ACTION ITEM → Return the lines of the data below in which the string "link" occurs.

DATA EXCERPTS →

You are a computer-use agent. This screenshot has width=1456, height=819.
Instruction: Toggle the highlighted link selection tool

---

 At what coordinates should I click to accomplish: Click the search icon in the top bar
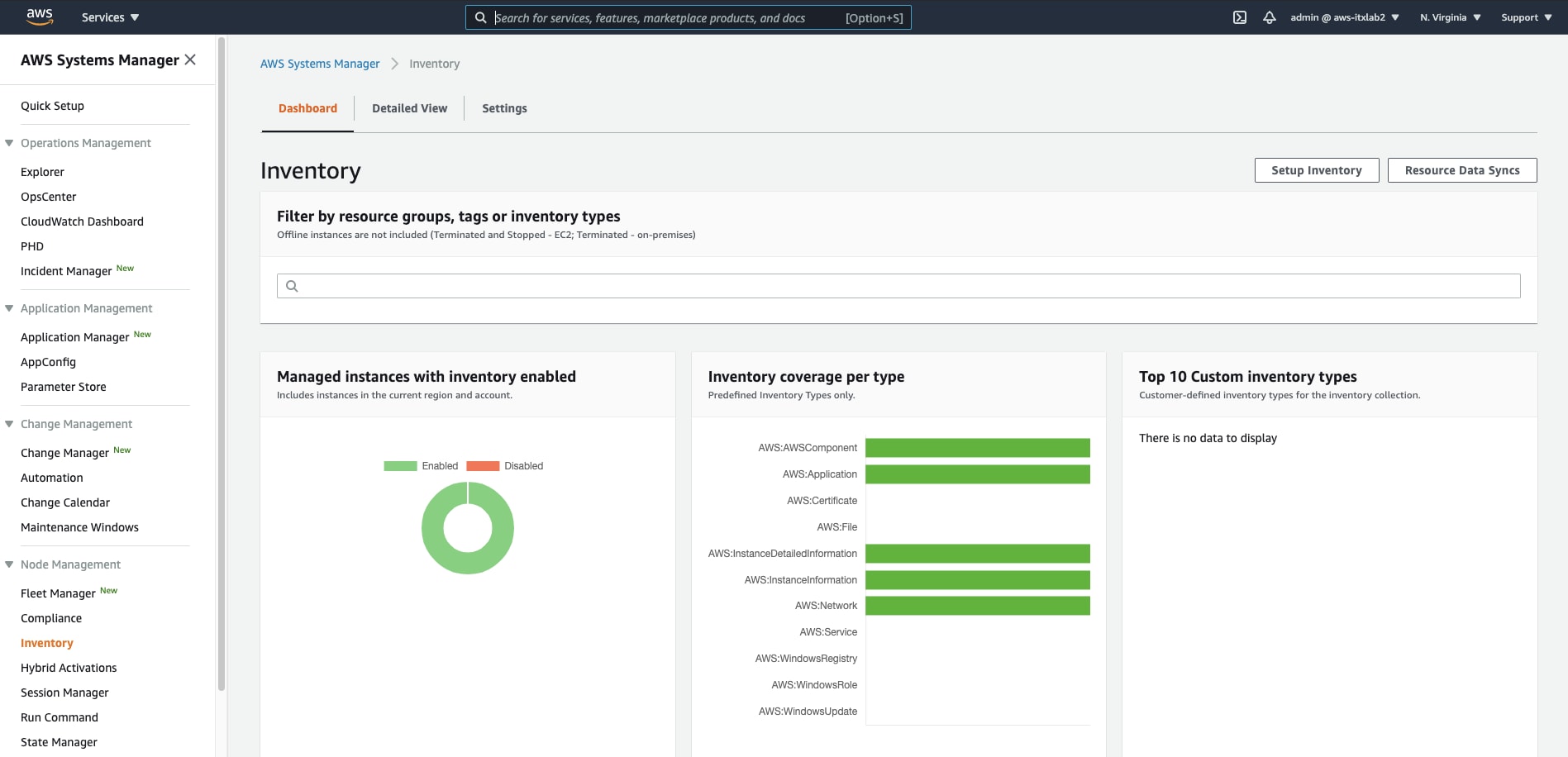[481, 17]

---

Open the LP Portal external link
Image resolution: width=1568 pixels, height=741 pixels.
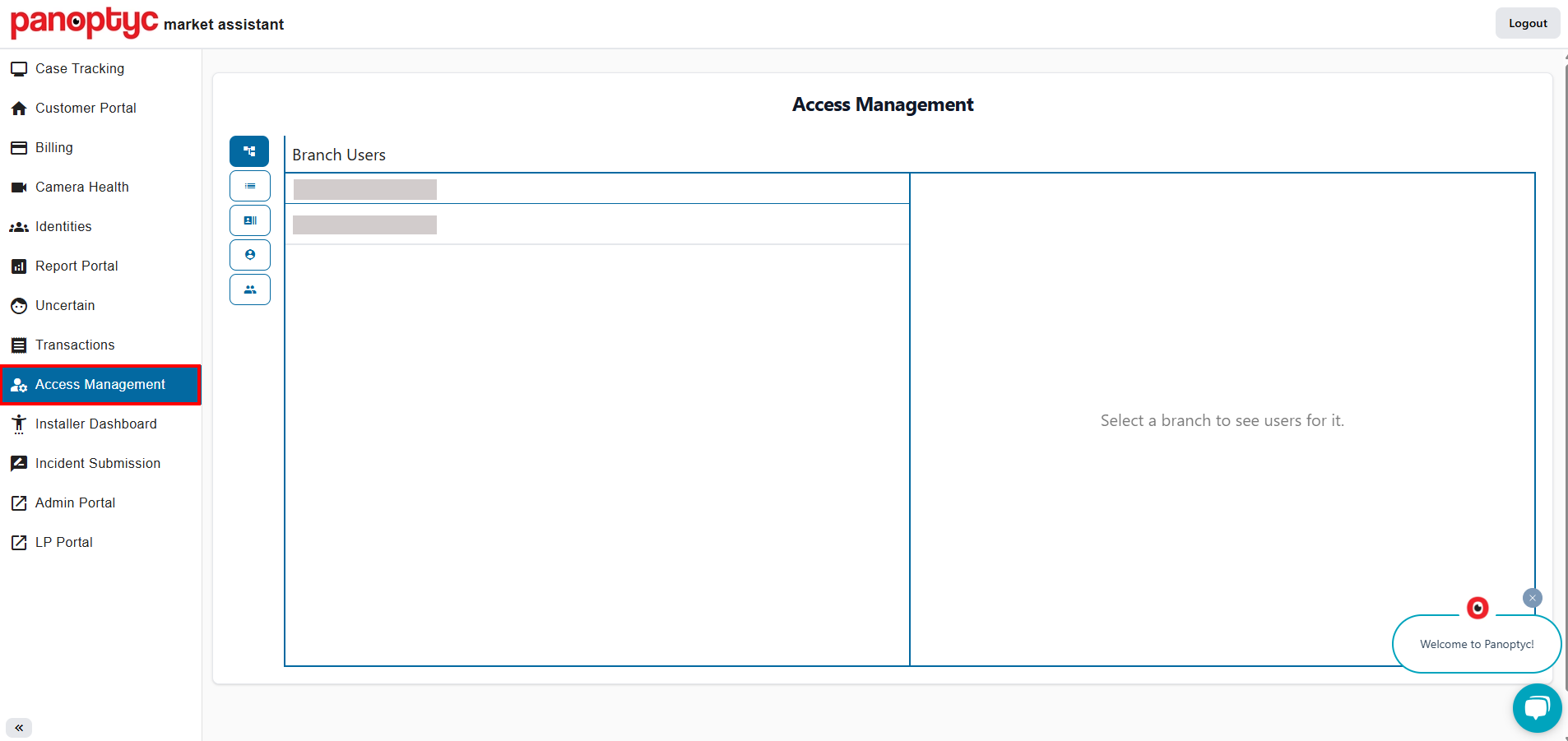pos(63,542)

OUTPUT →
Instruction: Toggle the highlighted link selection tool
Open the LP Portal external link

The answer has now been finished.